§ **Goal of the exercise**:
Nothing in the data may be altered as it is transcribed.

§ **The input**:
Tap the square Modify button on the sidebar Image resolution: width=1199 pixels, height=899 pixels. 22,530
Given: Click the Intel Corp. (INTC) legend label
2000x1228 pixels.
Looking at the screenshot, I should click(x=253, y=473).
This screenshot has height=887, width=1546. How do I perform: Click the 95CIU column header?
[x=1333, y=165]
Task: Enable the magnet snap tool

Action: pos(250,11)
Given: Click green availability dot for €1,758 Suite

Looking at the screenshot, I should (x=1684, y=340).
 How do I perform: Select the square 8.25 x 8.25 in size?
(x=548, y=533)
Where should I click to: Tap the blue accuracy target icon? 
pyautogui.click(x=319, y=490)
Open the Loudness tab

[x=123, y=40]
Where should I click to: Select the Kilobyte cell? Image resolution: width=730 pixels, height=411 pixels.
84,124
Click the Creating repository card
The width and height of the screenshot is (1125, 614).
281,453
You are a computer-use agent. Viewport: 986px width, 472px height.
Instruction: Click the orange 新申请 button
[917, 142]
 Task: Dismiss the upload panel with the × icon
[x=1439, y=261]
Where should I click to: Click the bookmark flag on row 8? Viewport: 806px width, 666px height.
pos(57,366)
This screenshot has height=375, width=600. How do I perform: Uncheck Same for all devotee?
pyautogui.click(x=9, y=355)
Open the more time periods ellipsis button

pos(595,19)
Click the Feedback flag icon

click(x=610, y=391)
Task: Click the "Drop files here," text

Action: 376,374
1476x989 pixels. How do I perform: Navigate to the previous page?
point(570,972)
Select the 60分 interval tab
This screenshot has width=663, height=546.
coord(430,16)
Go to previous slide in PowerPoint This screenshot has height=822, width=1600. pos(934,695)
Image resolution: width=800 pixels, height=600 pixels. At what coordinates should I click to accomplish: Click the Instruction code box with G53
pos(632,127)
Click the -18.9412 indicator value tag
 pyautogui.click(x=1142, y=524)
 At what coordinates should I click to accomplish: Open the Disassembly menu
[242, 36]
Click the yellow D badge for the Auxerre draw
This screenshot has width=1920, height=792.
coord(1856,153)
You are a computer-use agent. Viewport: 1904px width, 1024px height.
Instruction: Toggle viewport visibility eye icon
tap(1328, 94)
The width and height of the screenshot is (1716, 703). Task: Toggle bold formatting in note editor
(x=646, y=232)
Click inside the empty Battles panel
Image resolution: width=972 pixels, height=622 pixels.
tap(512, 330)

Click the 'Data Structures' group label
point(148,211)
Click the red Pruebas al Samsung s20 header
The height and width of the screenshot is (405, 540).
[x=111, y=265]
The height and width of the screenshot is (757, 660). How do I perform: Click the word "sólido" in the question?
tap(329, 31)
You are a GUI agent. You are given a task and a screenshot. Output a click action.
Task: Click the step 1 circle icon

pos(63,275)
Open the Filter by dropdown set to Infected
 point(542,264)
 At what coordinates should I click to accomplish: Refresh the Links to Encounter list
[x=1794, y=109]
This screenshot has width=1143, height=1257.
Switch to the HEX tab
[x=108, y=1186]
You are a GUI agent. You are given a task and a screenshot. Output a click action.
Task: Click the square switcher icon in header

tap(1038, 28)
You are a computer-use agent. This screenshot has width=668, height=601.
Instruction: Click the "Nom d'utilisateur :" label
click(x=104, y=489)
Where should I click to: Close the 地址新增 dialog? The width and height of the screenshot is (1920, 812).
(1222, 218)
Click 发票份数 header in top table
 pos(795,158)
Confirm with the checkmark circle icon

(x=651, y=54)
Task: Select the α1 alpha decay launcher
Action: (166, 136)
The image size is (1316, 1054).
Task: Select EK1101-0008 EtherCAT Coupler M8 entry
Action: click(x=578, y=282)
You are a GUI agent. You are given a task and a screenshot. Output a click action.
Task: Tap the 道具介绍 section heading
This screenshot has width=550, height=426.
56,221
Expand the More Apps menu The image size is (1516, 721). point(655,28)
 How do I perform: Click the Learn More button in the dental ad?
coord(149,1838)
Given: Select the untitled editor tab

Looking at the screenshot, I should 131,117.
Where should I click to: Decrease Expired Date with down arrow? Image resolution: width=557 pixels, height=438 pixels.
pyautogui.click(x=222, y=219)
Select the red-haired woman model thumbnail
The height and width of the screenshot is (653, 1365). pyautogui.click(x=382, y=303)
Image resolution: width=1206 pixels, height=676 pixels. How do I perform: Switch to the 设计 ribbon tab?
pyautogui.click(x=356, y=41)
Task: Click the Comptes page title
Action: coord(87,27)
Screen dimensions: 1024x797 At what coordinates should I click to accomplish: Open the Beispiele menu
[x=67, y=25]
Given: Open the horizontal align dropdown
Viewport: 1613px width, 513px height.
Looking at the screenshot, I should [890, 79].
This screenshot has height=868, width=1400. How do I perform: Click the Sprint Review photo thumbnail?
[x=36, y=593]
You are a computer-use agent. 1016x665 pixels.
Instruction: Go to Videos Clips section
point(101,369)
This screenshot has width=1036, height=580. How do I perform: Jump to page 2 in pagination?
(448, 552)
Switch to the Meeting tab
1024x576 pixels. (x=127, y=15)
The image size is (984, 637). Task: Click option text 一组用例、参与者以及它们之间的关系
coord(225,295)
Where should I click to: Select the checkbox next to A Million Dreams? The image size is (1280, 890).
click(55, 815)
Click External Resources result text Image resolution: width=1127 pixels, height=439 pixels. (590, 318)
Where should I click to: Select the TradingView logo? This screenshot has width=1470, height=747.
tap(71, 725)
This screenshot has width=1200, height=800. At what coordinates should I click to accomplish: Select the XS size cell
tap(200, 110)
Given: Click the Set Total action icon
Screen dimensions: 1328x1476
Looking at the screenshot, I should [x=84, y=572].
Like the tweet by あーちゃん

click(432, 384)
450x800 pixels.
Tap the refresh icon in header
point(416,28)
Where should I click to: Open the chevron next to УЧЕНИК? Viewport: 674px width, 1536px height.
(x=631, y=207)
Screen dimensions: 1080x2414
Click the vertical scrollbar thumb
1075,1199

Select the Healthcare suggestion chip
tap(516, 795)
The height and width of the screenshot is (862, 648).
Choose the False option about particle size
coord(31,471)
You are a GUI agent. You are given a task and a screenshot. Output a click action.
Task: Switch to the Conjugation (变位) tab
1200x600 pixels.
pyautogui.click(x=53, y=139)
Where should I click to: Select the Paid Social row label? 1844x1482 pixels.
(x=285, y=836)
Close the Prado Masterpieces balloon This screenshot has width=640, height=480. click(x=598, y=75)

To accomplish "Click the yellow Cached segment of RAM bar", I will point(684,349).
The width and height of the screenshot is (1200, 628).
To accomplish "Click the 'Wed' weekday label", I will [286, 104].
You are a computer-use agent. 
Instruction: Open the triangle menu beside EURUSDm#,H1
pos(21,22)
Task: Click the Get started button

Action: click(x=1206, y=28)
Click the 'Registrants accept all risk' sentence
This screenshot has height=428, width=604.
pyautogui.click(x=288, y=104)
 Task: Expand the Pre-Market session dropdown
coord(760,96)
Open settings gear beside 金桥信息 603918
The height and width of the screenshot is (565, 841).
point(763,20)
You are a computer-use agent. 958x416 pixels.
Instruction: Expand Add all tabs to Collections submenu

§ **Written solution**:
Tap the square Modify button on the sidebar Image resolution: width=1199 pixels, height=899 pixels. 22,530
Given: Click the Intel Corp. (INTC) legend label
2000x1228 pixels.
Looking at the screenshot, I should click(x=253, y=473).
This screenshot has height=887, width=1546. How do I perform: Click the 95CIU column header?
[x=1333, y=165]
Task: Enable the magnet snap tool

Action: pos(250,11)
Given: Click green availability dot for €1,758 Suite

Looking at the screenshot, I should (x=1684, y=340).
 How do I perform: Select the square 8.25 x 8.25 in size?
(x=548, y=533)
Where should I click to: Tap the blue accuracy target icon? 
pyautogui.click(x=319, y=490)
Open the Loudness tab

[x=123, y=40]
Where should I click to: Select the Kilobyte cell? Image resolution: width=730 pixels, height=411 pixels.
84,124
Click the Creating repository card
The width and height of the screenshot is (1125, 614).
281,453
You are a computer-use agent. Viewport: 986px width, 472px height.
Instruction: Click the orange 新申请 button
[917, 142]
 Task: Dismiss the upload panel with the × icon
[x=1439, y=261]
Where should I click to: Click the bookmark flag on row 8? Viewport: 806px width, 666px height.
pos(57,366)
This screenshot has height=375, width=600. How do I perform: Uncheck Same for all devotee?
pyautogui.click(x=9, y=355)
Open the more time periods ellipsis button

pos(595,19)
Click the Feedback flag icon

click(x=610, y=391)
Task: Click the "Drop files here," text

Action: 376,374
1476x989 pixels. How do I perform: Navigate to the previous page?
point(570,972)
Select the 60分 interval tab
This screenshot has width=663, height=546.
coord(430,16)
Go to previous slide in PowerPoint This screenshot has height=822, width=1600. pos(934,695)
Image resolution: width=800 pixels, height=600 pixels. At what coordinates should I click to accomplish: Click the Instruction code box with G53
pos(632,127)
Click the -18.9412 indicator value tag
 pyautogui.click(x=1142, y=524)
 At what coordinates should I click to accomplish: Open the Disassembly menu
[242, 36]
Click the yellow D badge for the Auxerre draw
This screenshot has width=1920, height=792.
coord(1856,153)
You are a computer-use agent. Viewport: 1904px width, 1024px height.
Instruction: Toggle viewport visibility eye icon
tap(1328, 94)
The width and height of the screenshot is (1716, 703). Task: Toggle bold formatting in note editor
(x=646, y=232)
Click inside the empty Battles panel
Image resolution: width=972 pixels, height=622 pixels.
tap(512, 330)

Click the 'Data Structures' group label
point(148,211)
Click the red Pruebas al Samsung s20 header
The height and width of the screenshot is (405, 540).
[x=111, y=265]
The height and width of the screenshot is (757, 660). How do I perform: Click the word "sólido" in the question?
tap(329, 31)
You are a GUI agent. You are given a task and a screenshot. Output a click action.
Task: Click the step 1 circle icon

pos(63,275)
Open the Filter by dropdown set to Infected
 point(542,264)
 At what coordinates should I click to accomplish: Refresh the Links to Encounter list
[x=1794, y=109]
This screenshot has width=1143, height=1257.
Switch to the HEX tab
[x=108, y=1186]
You are a GUI agent. You are given a task and a screenshot. Output a click action.
Task: Click the square switcher icon in header

tap(1038, 28)
You are a computer-use agent. This screenshot has width=668, height=601.
Instruction: Click the "Nom d'utilisateur :" label
click(x=104, y=489)
Where should I click to: Close the 地址新增 dialog? The width and height of the screenshot is (1920, 812).
(1222, 218)
Click 发票份数 header in top table
 pos(795,158)
Confirm with the checkmark circle icon

(x=651, y=54)
Task: Select the α1 alpha decay launcher
Action: (166, 136)
The image size is (1316, 1054).
Task: Select EK1101-0008 EtherCAT Coupler M8 entry
Action: click(x=578, y=282)
You are a GUI agent. You are given a task and a screenshot. Output a click action.
Task: Tap the 道具介绍 section heading
This screenshot has width=550, height=426.
56,221
Expand the More Apps menu The image size is (1516, 721). point(655,28)
 How do I perform: Click the Learn More button in the dental ad?
coord(149,1838)
Given: Select the untitled editor tab

Looking at the screenshot, I should 131,117.
Where should I click to: Decrease Expired Date with down arrow? Image resolution: width=557 pixels, height=438 pixels.
pyautogui.click(x=222, y=219)
Select the red-haired woman model thumbnail
The height and width of the screenshot is (653, 1365). pyautogui.click(x=382, y=303)
Image resolution: width=1206 pixels, height=676 pixels. How do I perform: Switch to the 设计 ribbon tab?
pyautogui.click(x=356, y=41)
Task: Click the Comptes page title
Action: coord(87,27)
Screen dimensions: 1024x797 At what coordinates should I click to accomplish: Open the Beispiele menu
[x=67, y=25]
Given: Open the horizontal align dropdown
Viewport: 1613px width, 513px height.
Looking at the screenshot, I should [890, 79].
This screenshot has height=868, width=1400. How do I perform: Click the Sprint Review photo thumbnail?
[x=36, y=593]
You are a computer-use agent. 1016x665 pixels.
Instruction: Go to Videos Clips section
point(101,369)
This screenshot has width=1036, height=580. How do I perform: Jump to page 2 in pagination?
(448, 552)
Switch to the Meeting tab
1024x576 pixels. (x=127, y=15)
The image size is (984, 637). Task: Click option text 一组用例、参与者以及它们之间的关系
coord(225,295)
Where should I click to: Select the checkbox next to A Million Dreams? The image size is (1280, 890).
click(55, 815)
Click External Resources result text Image resolution: width=1127 pixels, height=439 pixels. (590, 318)
Where should I click to: Select the TradingView logo? This screenshot has width=1470, height=747.
tap(71, 725)
This screenshot has width=1200, height=800. At what coordinates should I click to accomplish: Select the XS size cell
tap(200, 110)
Given: Click the Set Total action icon
Screen dimensions: 1328x1476
Looking at the screenshot, I should [x=84, y=572].
Like the tweet by あーちゃん

click(432, 384)
450x800 pixels.
Tap the refresh icon in header
point(416,28)
Where should I click to: Open the chevron next to УЧЕНИК? Viewport: 674px width, 1536px height.
(x=631, y=207)
Screen dimensions: 1080x2414
Click the vertical scrollbar thumb
1075,1199

Select the Healthcare suggestion chip
tap(516, 795)
The height and width of the screenshot is (862, 648).
Choose the False option about particle size
coord(31,471)
You are a GUI agent. You are given a task and a screenshot. Output a click action.
Task: Switch to the Conjugation (变位) tab
1200x600 pixels.
pyautogui.click(x=53, y=139)
Where should I click to: Select the Paid Social row label? 1844x1482 pixels.
(x=285, y=836)
Close the Prado Masterpieces balloon This screenshot has width=640, height=480. click(x=598, y=75)

To accomplish "Click the yellow Cached segment of RAM bar", I will point(684,349).
The width and height of the screenshot is (1200, 628).
To accomplish "Click the 'Wed' weekday label", I will [286, 104].
You are a computer-use agent. 
Instruction: Open the triangle menu beside EURUSDm#,H1
pos(21,22)
Task: Click the Get started button

Action: click(x=1206, y=28)
Click the 'Registrants accept all risk' sentence
This screenshot has height=428, width=604.
pyautogui.click(x=288, y=104)
 Task: Expand the Pre-Market session dropdown
coord(760,96)
Open settings gear beside 金桥信息 603918
The height and width of the screenshot is (565, 841).
point(763,20)
You are a computer-use agent. 958x416 pixels.
Instruction: Expand Add all tabs to Collections submenu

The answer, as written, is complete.